According to ‘Environment Statistics of Nepal-2019’released recently by the Central Bureau of Statistics, 89.3 per cent of industries didn’t have solid waste management facilities. The survey was conducted in 4,076 industries under 20 different categories.
As per the existing laws all industries are required to instal an inbuilt system to manage all kinds of waste that are hazardous to the environment.
Among them, only 18.9 per cent of industries that are categorised under ‘Chemical and Chemical Products’ had waste management facilities. Environmental experts said that chemical industries were likely to produce more hazardous waste than other industries or waste products from households. The survey was conducted in 132 industries.
The survey found that only 19.8 per cent of rubber and plastic industries which also produce equally toxic waste were equipped with waste management system. Out of 237 such industries, only 47 had installed a mechanism to manage solid waste.
Food and Beverages industries, according to the survey report, produce the largest amount of industrial solid waste. However, only 12.7 per cent of such industries have solid waste management mechanism. Out of total 1,065 food and beverages industries, only 135 have installed the mechanism to properly dispose waste.

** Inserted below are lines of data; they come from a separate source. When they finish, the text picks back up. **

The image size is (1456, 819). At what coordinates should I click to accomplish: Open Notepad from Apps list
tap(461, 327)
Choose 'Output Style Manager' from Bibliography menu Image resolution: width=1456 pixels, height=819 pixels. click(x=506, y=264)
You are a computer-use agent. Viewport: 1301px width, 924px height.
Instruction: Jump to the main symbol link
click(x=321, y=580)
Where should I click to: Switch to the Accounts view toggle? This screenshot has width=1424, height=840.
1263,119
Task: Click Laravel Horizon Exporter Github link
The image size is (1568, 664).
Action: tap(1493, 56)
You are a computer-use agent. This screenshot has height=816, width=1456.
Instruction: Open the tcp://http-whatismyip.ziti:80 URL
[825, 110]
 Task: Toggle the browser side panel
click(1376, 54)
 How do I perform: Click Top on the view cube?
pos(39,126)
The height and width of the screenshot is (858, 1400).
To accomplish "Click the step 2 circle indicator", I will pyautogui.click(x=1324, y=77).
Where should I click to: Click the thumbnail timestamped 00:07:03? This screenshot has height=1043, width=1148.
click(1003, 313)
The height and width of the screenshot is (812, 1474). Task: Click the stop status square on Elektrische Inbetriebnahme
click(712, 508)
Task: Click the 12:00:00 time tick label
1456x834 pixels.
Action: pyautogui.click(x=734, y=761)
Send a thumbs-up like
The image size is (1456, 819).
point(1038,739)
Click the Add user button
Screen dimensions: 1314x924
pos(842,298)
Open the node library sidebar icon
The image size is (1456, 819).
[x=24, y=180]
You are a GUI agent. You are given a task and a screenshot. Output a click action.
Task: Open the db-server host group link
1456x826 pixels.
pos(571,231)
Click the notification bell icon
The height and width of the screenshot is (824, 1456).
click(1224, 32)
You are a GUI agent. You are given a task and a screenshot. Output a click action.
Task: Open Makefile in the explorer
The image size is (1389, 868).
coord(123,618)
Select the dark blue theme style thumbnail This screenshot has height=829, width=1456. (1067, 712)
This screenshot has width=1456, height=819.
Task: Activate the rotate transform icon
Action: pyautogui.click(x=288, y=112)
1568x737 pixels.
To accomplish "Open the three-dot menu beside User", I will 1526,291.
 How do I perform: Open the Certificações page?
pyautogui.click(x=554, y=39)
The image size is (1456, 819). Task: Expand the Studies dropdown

The status of reuse and recycle in these industries are even worse as only 2.8 per cent of all the industries follow the reuse and recycle process. Meanwhile, only 3.9 per cent of total 4,076 industries have obtained pollution control certificate from the International Standard of Industrial Classification.
Solid Waste Management Act 1997 requires the government to ensure that industries control different kinds of pollution like water pollution, air pollution and noise pollution. However, the Department of Environment, a responsible body to keep track of waste being produced from industries said that it could not force the industries to abide by the law.
Information officer at DoE Shankar Prasad Poudel said, “We are authorised to check pollution level of any industries. We can also write a letter to such industries if found producing waste higher than the permissible amount. But, it is now the jurisdiction of the local government to take action against errant industries.”
Poudel also said that the department severely lacks environment inspectors to inspect all industries across the country. Currently, there are 11 inspectors working under the DoE.
Local Government Operation Act has provisioned that all kinds of pollution or waste management issues of industries should be handled by the local governments in their respective areas. But, it still remains unknown how many local governments have introduced bills regarding mechanism to control waste produced from industries under their jurisdiction.
Hari Kumar Shrestha head of Environment Department of the country’s largest local government Kathmandu Metropolitan City said that they are yet to formulate an act regarding the issue. “Besides, we are not sure if we have enough resources to regulate industries in term of waste management,” he said adding that the department has been, as of now organising awareness campaigns at industries urging them to safely dispose waste products on their own.
Environmentalist Narayan Prasad Sapkota said, “Industrial solid waste management must be treated as a serious issue by the government as these waste are directly connected to air and water resources.